Data for the task>
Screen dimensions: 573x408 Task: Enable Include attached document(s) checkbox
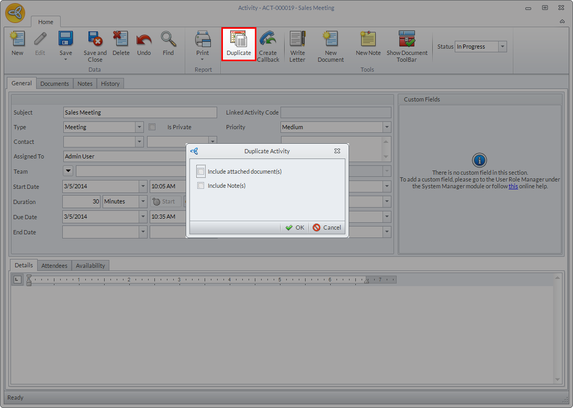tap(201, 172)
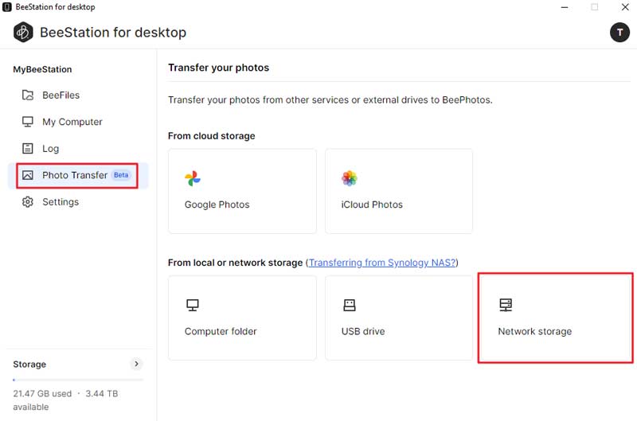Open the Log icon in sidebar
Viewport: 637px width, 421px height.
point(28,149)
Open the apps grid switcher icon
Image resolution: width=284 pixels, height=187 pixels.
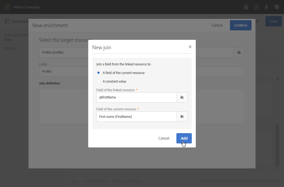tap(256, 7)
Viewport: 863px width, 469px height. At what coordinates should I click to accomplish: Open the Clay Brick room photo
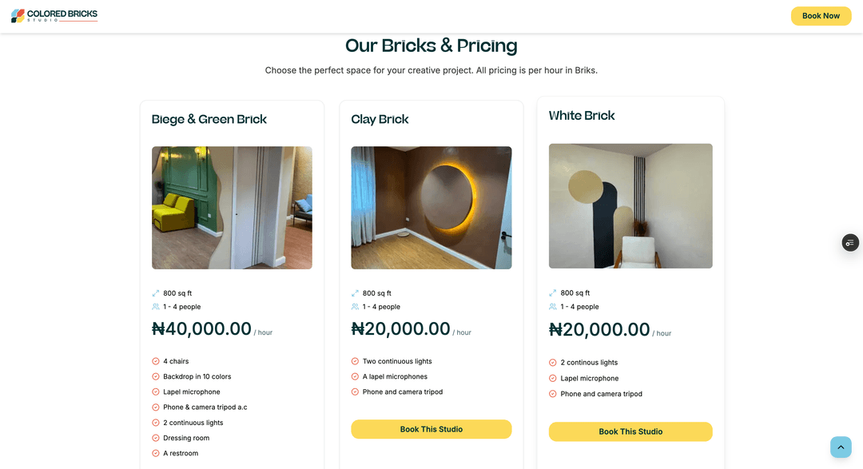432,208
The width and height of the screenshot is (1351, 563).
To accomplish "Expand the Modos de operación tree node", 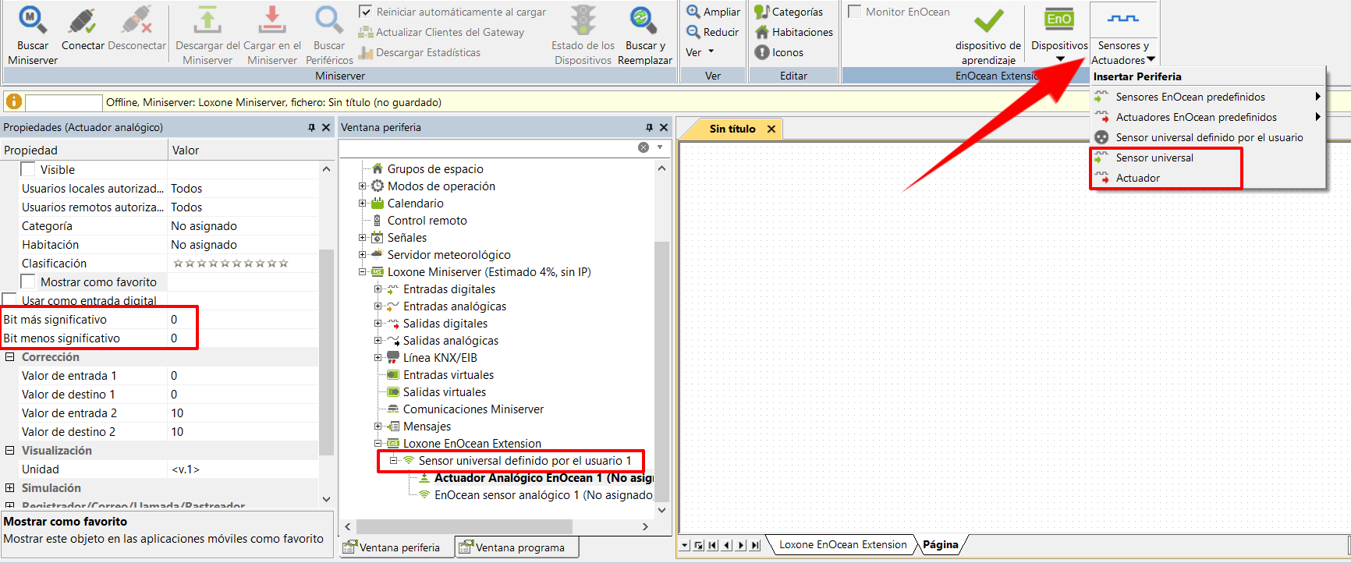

---

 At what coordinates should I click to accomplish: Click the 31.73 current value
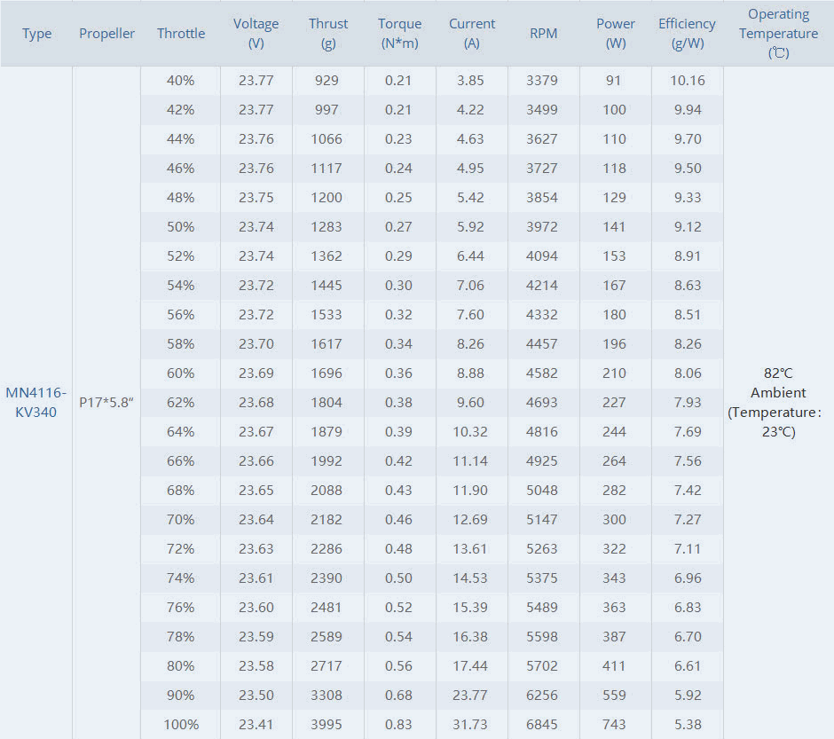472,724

Task requirements>
Please rewrite the data from the line that has "Screen dimensions: 573x408" through the line that has "the Modos de", switching "checkbox" to "toggle" and changing nothing else. Give only those lines, and leave the pictures out.

Output of the exercise>
Screen dimensions: 573x408 Task: Enable Include attached document(s) toggle
tap(201, 172)
Open the Log icon in sidebar
Viewport: 637px width, 421px height.
point(28,149)
Open the apps grid switcher icon
Image resolution: width=284 pixels, height=187 pixels.
tap(256, 7)
Viewport: 863px width, 469px height. At what coordinates should I click to accomplish: Open the Clay Brick room photo
432,208
The width and height of the screenshot is (1351, 563).
To accomplish "Expand the Modos de operación tree node", 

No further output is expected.